Conversely, overexpression of genes such as EXOSC4, THBS1, MYH9, and CYB5R1 correlated with poor outcomes, consistent with their roles in promoting stemness, immunosuppression, and ferroptosis resistance in other malignancies29,30,31,32,33. CAPZB and HLA-DRA, though better characterized in lymphomas and FUS-ERG–positive AML respectively, may similarly impact immune cell infiltration and antigen presentation in high-risk AML patients34,35.

To identify potential therapeutic agents that could target the high-risk signature, molecular docking analyses were performed. Verteporfin (VP), a YAP pathway inhibitor, demonstrated strong binding affinity with ITGA4 and may disrupt leukemic cell adhesion and survival via dual regulation of the Hippo/YAP and AKT/MAPK pathways36,37,38. Similarly, Ebselen, a GPx mimic, targets MPO to inhibit ROS-mediated DNA damage and resistance, while simultaneously activating the caspase cascade and promoting myeloid differentiation39,40,41,42. Importantly, both compounds have been shown to modulate immune and oxidative stress pathways, underscoring their potential for exosome-guided therapeutic repurposing.

Another promising agent is Ginsenoside Rh1, a natural compound with pro-apoptotic and anti-invasive properties.

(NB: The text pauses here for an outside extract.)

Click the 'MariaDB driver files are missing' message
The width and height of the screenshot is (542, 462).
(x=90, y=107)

Recent studies have suggested that Rh1 may target ITGA4-mediated cell–matrix interactions, potentially disrupting leukemia stem cell niche maintenance43,44. Given its redox regulatory effects and anti-MAPK activity, Rh1 may complement existing therapies in ITGA4-high AML subtypes.

Clinically, the exosome-based risk model demonstrated superior predictive performance compared to conventional parameters, with AUCs exceeding 0.8 across both TCGA and GEO cohorts. The nomogram combining the risk score and age (AUC = 0.924) further enhances prognostic accuracy. By linking exosomal gene expression to immune infiltration patterns and druggable molecular targets, this study proposes a dual-pronged strategy—simultaneously targeting exosome-mediated immune dysfunction and guiding individualized drug selection.

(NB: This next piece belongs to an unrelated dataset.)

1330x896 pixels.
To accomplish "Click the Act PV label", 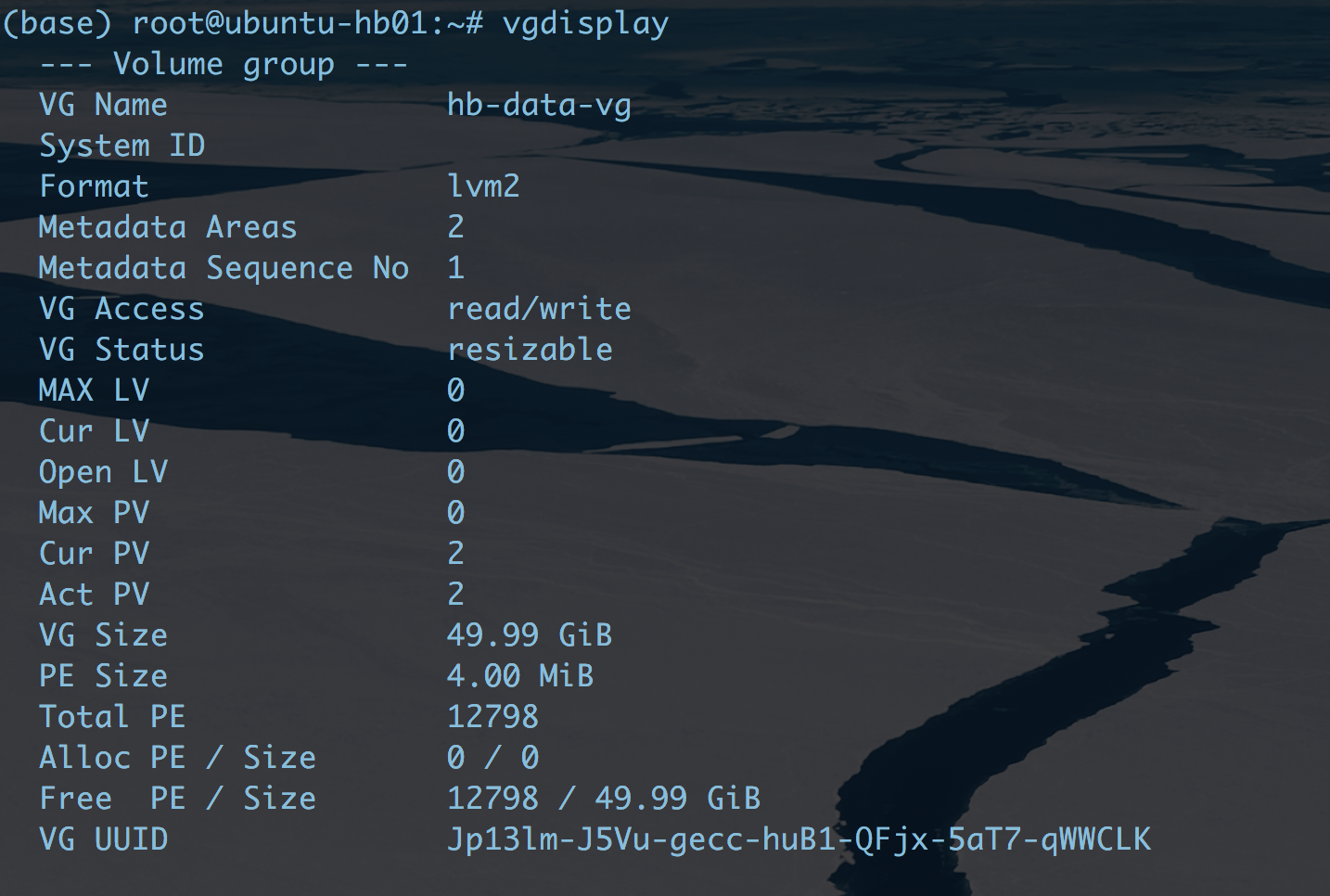I will pyautogui.click(x=94, y=595).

Nevertheless, this study has limitations. All results are based on publicly available transcriptomic datasets, and the bulk RNA-seq data may obscure cell-type-specific exosomal gene expression. Functional validation through in vitro and in vivo experiments is necessary to verify the causal roles of the identified genes and therapeutic compounds. Additionally, although molecular docking provided mechanistic clues, further pharmacological assessments are required before clinical translation.

In conclusion, our work highlights the prognostic and therapeutic relevance of exosome-associated genes in AML. By uncovering their immunosuppressive functions and therapeutic vulnerabilities, we provide a foundation for biomarker-guided, immune-informed treatment strategies to overcome drug resistance in AML.

Conclusion

In this study, through multi-omics integrative analysis and leveraging the dynamic regulatory network of exosomes, we successfully constructed an AML risk scoring system incorporating 13 key genes, including EXOSC4, ITGA4, and MPO. This system demonstrated excellent predictive performance in independent validation cohorts. The integration of age, risk stratification, and the ExoRiskScore into a nomogram enables individualized survival rate predictions, providing a quantitative basis for adjusting treatment intensity. Molecular docking studies validated the potential of verteporfin and ebselen to reverse exosome-mediated chemotherapy resistance, suggesting the initiation of multi-center Phase II clinical trials. The clinical application of this model will usher in an era of “exosome-based molecular subtyping” for AML, offering a new paradigm for precision immunotherapy combinations.